> Description of the task: From the data below, set down exactly the lines between the one holding "Accueil (49, 99)" and the one holding "Maggio 2014 (868, 2116)", inclusive, and no others.

# # #

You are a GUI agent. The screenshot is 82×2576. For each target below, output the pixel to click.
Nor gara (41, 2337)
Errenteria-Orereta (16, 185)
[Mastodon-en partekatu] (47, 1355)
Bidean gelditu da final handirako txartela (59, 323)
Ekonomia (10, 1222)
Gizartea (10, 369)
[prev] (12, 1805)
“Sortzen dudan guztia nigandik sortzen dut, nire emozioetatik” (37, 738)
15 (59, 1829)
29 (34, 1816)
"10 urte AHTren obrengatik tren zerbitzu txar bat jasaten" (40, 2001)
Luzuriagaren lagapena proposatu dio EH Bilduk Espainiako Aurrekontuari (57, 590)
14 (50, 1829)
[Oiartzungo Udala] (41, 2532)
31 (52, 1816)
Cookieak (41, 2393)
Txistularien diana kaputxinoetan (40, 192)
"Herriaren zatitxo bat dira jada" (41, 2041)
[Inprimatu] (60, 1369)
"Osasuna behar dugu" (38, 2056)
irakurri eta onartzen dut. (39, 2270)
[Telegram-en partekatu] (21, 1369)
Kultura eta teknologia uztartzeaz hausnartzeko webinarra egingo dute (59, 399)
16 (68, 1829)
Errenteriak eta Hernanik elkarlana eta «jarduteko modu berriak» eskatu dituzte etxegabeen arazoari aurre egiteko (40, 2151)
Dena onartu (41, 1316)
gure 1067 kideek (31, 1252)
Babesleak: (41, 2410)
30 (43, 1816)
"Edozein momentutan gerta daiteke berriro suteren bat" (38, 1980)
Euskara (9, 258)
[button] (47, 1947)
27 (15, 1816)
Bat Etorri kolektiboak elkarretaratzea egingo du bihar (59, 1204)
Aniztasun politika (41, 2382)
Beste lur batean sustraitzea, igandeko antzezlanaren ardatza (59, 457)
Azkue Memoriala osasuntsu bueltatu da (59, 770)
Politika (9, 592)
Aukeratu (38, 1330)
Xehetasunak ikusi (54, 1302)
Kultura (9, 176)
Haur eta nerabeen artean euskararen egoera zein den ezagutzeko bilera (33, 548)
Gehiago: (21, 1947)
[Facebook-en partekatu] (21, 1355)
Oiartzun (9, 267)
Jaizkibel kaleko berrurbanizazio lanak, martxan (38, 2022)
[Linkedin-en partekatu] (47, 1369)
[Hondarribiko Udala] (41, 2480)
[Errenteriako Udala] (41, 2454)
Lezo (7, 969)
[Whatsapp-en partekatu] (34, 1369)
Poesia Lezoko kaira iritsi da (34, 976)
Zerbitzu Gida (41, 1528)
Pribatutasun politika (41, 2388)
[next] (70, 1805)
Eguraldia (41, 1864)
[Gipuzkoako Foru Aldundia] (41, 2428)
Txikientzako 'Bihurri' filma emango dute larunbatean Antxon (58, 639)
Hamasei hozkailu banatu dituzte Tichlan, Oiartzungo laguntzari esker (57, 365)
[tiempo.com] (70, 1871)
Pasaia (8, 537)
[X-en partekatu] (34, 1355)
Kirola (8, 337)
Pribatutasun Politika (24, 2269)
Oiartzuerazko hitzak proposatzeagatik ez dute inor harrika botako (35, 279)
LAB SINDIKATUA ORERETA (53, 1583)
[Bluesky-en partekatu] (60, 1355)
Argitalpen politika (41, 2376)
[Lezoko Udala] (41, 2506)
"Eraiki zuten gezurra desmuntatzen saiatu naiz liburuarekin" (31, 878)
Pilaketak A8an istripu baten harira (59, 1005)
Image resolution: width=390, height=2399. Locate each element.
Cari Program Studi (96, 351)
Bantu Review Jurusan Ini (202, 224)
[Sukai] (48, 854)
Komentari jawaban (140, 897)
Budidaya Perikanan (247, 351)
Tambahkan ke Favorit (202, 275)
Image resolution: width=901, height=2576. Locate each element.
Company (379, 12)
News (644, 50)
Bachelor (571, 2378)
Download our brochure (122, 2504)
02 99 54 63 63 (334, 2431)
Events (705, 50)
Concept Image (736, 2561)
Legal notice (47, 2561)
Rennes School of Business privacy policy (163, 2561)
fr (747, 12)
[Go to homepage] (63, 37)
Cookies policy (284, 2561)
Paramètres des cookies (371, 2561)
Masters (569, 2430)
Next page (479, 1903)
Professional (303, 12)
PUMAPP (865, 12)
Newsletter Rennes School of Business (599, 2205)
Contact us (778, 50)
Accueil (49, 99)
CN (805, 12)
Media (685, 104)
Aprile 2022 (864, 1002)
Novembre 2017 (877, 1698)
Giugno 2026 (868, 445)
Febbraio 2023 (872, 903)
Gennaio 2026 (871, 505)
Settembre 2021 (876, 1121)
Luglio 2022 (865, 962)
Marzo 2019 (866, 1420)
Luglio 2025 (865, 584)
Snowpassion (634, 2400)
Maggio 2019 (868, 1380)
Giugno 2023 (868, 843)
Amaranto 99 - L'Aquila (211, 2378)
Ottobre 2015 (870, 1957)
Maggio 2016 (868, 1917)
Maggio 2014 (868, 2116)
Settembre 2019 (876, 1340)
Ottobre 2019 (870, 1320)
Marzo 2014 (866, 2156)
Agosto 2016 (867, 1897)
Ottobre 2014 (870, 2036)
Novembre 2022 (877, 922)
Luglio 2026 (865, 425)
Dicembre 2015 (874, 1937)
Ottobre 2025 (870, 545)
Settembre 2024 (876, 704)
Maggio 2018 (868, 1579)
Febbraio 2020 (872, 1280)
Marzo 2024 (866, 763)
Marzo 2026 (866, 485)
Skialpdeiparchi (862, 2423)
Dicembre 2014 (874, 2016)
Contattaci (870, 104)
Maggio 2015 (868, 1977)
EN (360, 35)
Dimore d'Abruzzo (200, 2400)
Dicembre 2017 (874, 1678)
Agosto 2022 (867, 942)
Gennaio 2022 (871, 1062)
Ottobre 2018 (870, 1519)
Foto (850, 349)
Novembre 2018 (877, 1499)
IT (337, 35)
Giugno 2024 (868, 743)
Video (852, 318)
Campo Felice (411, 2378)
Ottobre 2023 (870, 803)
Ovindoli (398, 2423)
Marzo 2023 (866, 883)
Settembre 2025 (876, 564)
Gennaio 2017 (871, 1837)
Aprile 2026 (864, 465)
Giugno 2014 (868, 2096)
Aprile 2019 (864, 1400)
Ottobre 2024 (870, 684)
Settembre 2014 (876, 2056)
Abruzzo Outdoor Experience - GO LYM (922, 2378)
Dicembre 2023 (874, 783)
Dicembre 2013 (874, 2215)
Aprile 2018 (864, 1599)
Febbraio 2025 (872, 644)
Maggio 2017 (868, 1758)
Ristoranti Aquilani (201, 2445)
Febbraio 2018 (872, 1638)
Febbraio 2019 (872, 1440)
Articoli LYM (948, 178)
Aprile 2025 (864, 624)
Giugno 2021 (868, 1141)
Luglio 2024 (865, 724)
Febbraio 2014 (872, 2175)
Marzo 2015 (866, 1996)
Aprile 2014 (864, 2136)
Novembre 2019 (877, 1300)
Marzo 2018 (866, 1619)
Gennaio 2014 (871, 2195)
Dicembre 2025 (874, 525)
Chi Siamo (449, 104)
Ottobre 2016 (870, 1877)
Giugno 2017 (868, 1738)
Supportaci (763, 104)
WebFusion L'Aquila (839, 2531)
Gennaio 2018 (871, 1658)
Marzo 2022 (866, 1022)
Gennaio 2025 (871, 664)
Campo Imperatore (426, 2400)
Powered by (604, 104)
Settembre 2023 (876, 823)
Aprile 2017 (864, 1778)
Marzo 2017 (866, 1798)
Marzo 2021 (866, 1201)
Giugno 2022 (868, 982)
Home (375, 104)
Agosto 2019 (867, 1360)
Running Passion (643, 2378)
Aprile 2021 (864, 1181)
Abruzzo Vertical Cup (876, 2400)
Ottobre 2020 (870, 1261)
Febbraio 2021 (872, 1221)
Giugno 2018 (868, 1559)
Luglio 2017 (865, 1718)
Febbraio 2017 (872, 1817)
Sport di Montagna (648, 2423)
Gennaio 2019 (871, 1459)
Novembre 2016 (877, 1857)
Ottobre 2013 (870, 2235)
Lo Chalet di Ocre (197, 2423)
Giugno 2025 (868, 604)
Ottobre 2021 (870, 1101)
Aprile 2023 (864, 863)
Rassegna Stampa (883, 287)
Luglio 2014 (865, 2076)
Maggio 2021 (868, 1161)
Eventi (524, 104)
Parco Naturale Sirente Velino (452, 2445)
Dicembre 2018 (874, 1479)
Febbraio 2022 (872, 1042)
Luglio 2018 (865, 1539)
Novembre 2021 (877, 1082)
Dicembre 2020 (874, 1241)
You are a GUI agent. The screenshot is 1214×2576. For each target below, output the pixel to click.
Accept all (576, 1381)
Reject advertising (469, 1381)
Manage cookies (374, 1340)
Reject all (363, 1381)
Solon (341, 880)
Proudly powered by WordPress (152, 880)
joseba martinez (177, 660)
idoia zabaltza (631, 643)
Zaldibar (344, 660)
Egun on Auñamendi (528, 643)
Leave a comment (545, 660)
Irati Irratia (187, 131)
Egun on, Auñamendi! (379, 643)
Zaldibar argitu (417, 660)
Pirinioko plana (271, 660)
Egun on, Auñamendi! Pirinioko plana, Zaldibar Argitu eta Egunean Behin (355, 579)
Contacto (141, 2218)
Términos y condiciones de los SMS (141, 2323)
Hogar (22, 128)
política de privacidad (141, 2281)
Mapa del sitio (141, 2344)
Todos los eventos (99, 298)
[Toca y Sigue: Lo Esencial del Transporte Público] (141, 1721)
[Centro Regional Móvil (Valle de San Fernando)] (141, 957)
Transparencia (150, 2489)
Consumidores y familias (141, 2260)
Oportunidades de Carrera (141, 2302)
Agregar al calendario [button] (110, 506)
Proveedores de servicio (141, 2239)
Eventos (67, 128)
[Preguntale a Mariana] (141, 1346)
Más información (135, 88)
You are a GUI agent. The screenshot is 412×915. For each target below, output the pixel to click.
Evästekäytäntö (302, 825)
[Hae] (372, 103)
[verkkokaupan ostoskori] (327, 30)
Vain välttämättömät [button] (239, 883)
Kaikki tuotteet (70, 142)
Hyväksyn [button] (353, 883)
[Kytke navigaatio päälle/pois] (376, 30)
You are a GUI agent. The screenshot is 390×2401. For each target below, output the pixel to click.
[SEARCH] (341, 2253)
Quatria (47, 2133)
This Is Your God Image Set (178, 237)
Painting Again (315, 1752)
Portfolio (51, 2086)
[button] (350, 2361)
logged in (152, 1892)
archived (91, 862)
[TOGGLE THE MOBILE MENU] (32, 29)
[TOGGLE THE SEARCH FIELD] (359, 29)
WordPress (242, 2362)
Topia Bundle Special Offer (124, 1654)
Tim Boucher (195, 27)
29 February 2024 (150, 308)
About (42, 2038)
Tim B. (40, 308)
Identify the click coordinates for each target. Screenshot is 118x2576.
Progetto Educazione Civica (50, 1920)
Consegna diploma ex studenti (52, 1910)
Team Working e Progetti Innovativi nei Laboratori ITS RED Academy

# # #

> Your response:
Accueil (49, 99)
CN (805, 12)
Media (685, 104)
Aprile 2022 (864, 1002)
Novembre 2017 (877, 1698)
Giugno 2026 (868, 445)
Febbraio 2023 (872, 903)
Gennaio 2026 (871, 505)
Settembre 2021 (876, 1121)
Luglio 2022 (865, 962)
Marzo 2019 (866, 1420)
Luglio 2025 (865, 584)
Snowpassion (634, 2400)
Maggio 2019 (868, 1380)
Giugno 2023 (868, 843)
Amaranto 99 - L'Aquila (211, 2378)
Ottobre 2015 (870, 1957)
Maggio 2016 (868, 1917)
Maggio 2014 (868, 2116)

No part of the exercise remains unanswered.